# [PROBLEM]
Copy out every one of the items below word for word.

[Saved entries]
══════════════════════════════

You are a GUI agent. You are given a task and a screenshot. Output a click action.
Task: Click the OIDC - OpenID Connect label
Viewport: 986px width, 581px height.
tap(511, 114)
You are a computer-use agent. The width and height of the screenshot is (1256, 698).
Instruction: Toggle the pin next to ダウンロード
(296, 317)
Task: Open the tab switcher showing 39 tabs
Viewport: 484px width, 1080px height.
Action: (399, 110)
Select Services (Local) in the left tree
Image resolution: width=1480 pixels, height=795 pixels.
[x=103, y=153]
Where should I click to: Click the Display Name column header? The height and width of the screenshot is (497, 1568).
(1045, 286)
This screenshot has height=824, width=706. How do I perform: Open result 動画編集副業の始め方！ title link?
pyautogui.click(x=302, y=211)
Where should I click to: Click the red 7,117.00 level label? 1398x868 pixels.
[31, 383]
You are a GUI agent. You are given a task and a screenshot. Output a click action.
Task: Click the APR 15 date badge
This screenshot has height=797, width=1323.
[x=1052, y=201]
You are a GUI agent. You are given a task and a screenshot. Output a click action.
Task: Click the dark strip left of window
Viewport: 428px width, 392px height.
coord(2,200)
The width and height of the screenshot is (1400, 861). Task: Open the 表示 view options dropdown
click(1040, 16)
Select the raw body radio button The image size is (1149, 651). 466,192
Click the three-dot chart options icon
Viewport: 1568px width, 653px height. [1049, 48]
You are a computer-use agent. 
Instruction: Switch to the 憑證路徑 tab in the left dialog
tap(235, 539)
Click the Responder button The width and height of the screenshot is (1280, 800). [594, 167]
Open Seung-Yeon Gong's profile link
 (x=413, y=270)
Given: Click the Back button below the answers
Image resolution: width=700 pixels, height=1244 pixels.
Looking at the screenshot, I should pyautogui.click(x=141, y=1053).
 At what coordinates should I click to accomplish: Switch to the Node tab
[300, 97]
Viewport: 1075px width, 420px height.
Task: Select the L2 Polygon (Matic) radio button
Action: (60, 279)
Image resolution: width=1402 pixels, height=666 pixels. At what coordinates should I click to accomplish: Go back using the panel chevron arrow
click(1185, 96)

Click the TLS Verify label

══════════════════════════════

# [EXERCISE OUTPUT]
You are a GUI agent. You are given a task and a screenshot. Output a click action.
Task: Click the OIDC - OpenID Connect label
Viewport: 986px width, 581px height.
tap(511, 114)
You are a computer-use agent. The width and height of the screenshot is (1256, 698).
Instruction: Toggle the pin next to ダウンロード
(296, 317)
Task: Open the tab switcher showing 39 tabs
Viewport: 484px width, 1080px height.
Action: (399, 110)
Select Services (Local) in the left tree
Image resolution: width=1480 pixels, height=795 pixels.
[x=103, y=153]
Where should I click to: Click the Display Name column header? The height and width of the screenshot is (497, 1568).
(1045, 286)
This screenshot has height=824, width=706. How do I perform: Open result 動画編集副業の始め方！ title link?
pyautogui.click(x=302, y=211)
Where should I click to: Click the red 7,117.00 level label? 1398x868 pixels.
[31, 383]
You are a GUI agent. You are given a task and a screenshot. Output a click action.
Task: Click the APR 15 date badge
This screenshot has height=797, width=1323.
[x=1052, y=201]
You are a GUI agent. You are given a task and a screenshot. Output a click action.
Task: Click the dark strip left of window
Viewport: 428px width, 392px height.
coord(2,200)
The width and height of the screenshot is (1400, 861). Task: Open the 表示 view options dropdown
click(1040, 16)
Select the raw body radio button The image size is (1149, 651). 466,192
Click the three-dot chart options icon
Viewport: 1568px width, 653px height. [1049, 48]
You are a computer-use agent. 
Instruction: Switch to the 憑證路徑 tab in the left dialog
tap(235, 539)
Click the Responder button The width and height of the screenshot is (1280, 800). [594, 167]
Open Seung-Yeon Gong's profile link
 (x=413, y=270)
Given: Click the Back button below the answers
Image resolution: width=700 pixels, height=1244 pixels.
Looking at the screenshot, I should pyautogui.click(x=141, y=1053).
 At what coordinates should I click to accomplish: Switch to the Node tab
[300, 97]
Viewport: 1075px width, 420px height.
Task: Select the L2 Polygon (Matic) radio button
Action: (60, 279)
Image resolution: width=1402 pixels, height=666 pixels. At what coordinates should I click to accomplish: Go back using the panel chevron arrow
click(1185, 96)

Click the TLS Verify label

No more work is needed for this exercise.